It barely seems possible, but thirty years have passed since the second Resnick novel, Rough Treatment, was published. I’d like to say it seems like only yesterday, but that would be to belie the truth; with a memory like mine nowadays, I’m lucky if yesterday seems like yesterday. 1990, though – the year, I do remember, that Notts County – the team with Mark Draper and Tommy Johnson [the Jack Grealish of his day?] – were promoted to the old Division One. Some things just seem to stick.
Rough Treatment, though: a glance at the first page brings it back …
“Are we going to do this?” Grice asked. Already the cold was seeping into the muscles across his back, January he hated with a vengeance.
Milder than usual days, Grabianski thought, you expected nights like these. “A minute,” he said, and started off towards the garage. For a big man, he moved with surprising lightness.
Grice and Grabianski, cat burglars by profession; Grice a small, ratty little man, short on temper and a lifelong supporter of Leyton Orient; Jerzy Grabianski, in both his size and his Polish heritage, a deliberate echo of Resnick himself – a soft-centred man who will pause in making his escape from a house he and Grice are burgling to give CPR to the unfortunate house owner who has just had a heart attack, and who will fall in lust with another of their victims, Maria Roy, when she comes across him unawares …

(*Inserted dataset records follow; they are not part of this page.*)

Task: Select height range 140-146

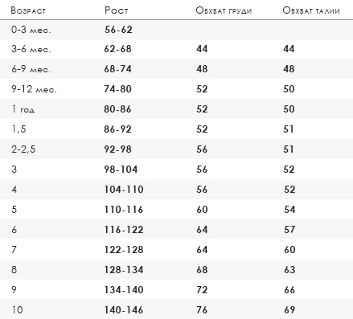Action: point(124,310)
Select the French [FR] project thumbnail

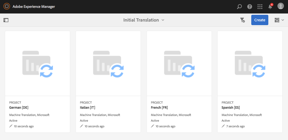179,63
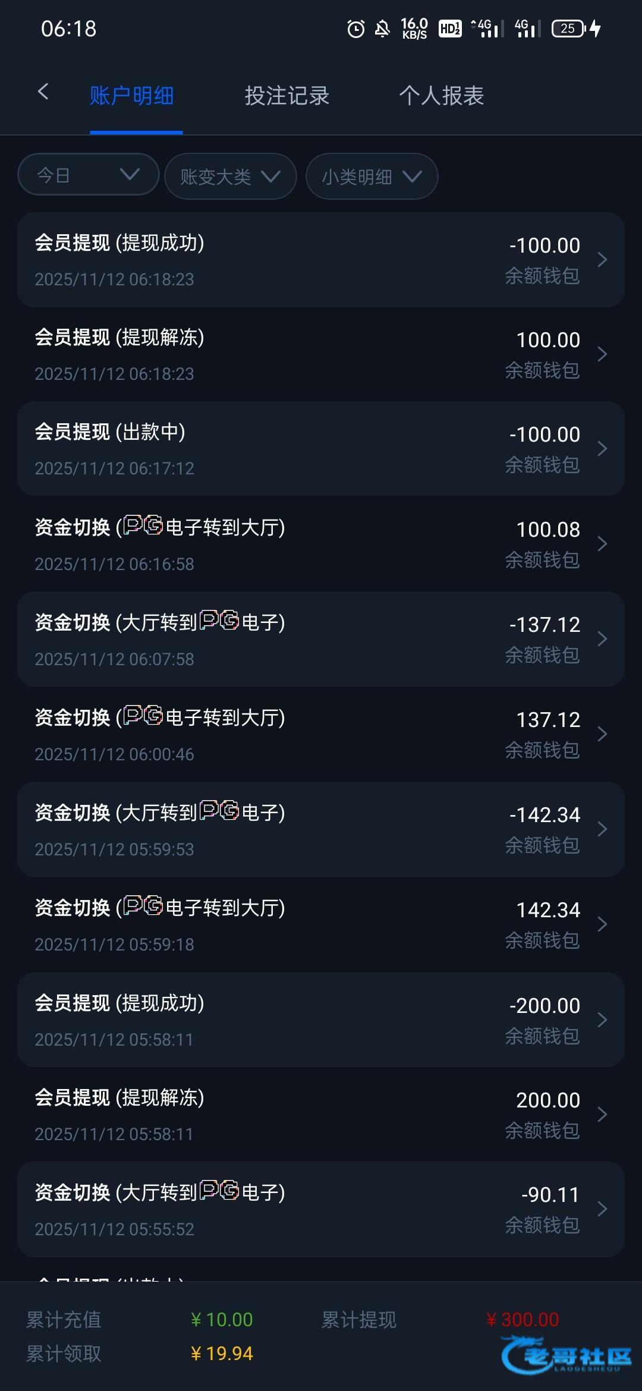Open the 今日 date filter dropdown
Screen dimensions: 642x1391
point(89,175)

The man was still in the same position, almost leaning against the jamb of the door but not quite. He was a big man, nothing short of six foot and stocky, wearing a dark-blue suit with a double-breasted jacket that probably made him broader than he actually was. He didn’t say anything, but continued to stare at her, something in his eyes that was, well, appreciative of what he was seeing.

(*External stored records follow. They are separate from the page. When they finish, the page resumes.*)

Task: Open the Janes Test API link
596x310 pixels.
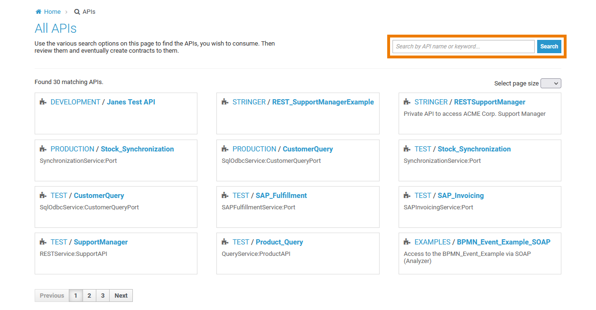Action: (131, 102)
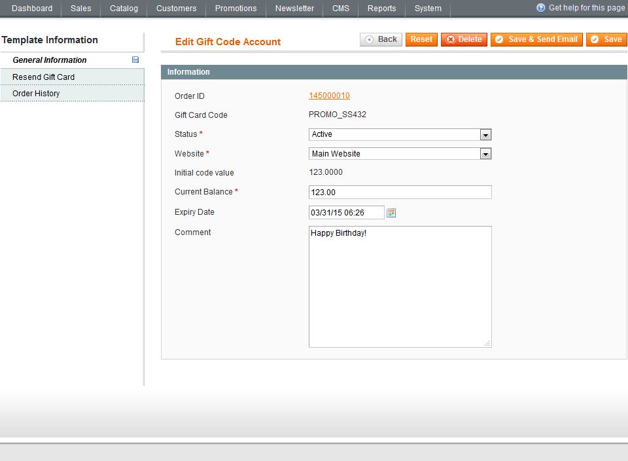Click inside the Comment text area
This screenshot has width=628, height=461.
coord(400,286)
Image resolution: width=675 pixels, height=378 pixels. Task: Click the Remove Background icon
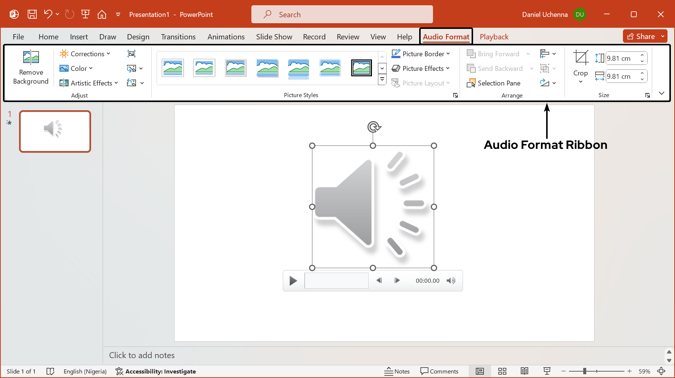[x=31, y=58]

Round about this time, I’d been reading, and hugely enjoying, the novels of Elmore Leonard, and my two burglars were a nod in his direction, a combination, hopefully, of humour and criminal – sometimes violent – behaviour. It works, I think, quite well on the page, but perhaps better still when brought to life by Jim Carter and Tom Georgeson, as Grabianski and Grice respectively, in the 1993 Deco Films & TV version for the BBC.

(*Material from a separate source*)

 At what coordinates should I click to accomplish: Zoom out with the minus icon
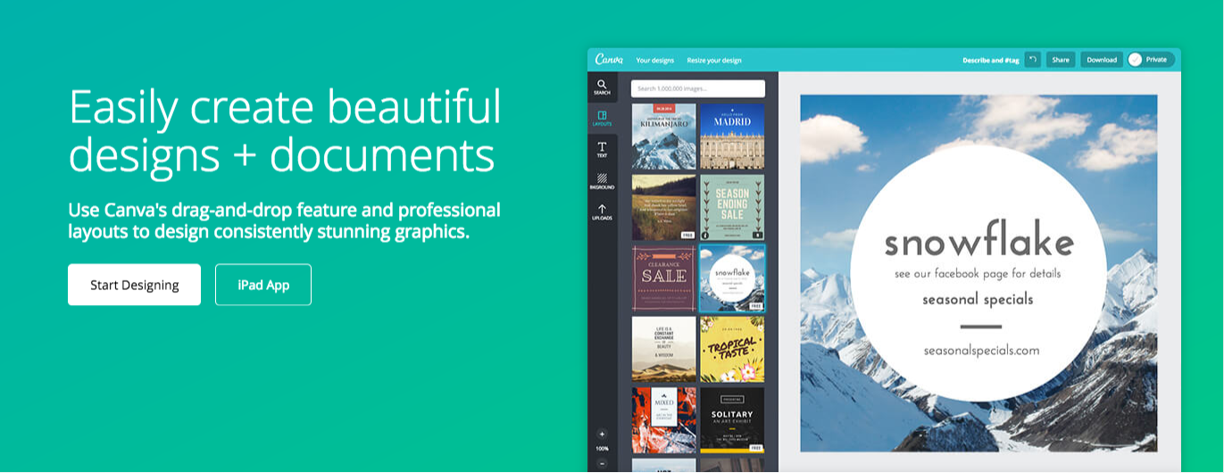tap(602, 464)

We had a little difficulty, I remember, casting the part of Maria Roy, mainly due to one of scenes I’d carried over from the novel into my dramatisation …
Maria Roy lay back far enough for her breasts to float amongst the scented foam which covered the surface of the water. In the pale light from the nearby nightlight they were soft-hued, satin, the darker nipples hardening beneath her gaze. Harold, she thought. It didn’t help. Softly, she rubbed the tip of her finger around the mazed aureoles and smiled as she sensed her nipples tense again. What kind of marriage was it if after eleven years they only place you had ever made love was in bed? And then, not often.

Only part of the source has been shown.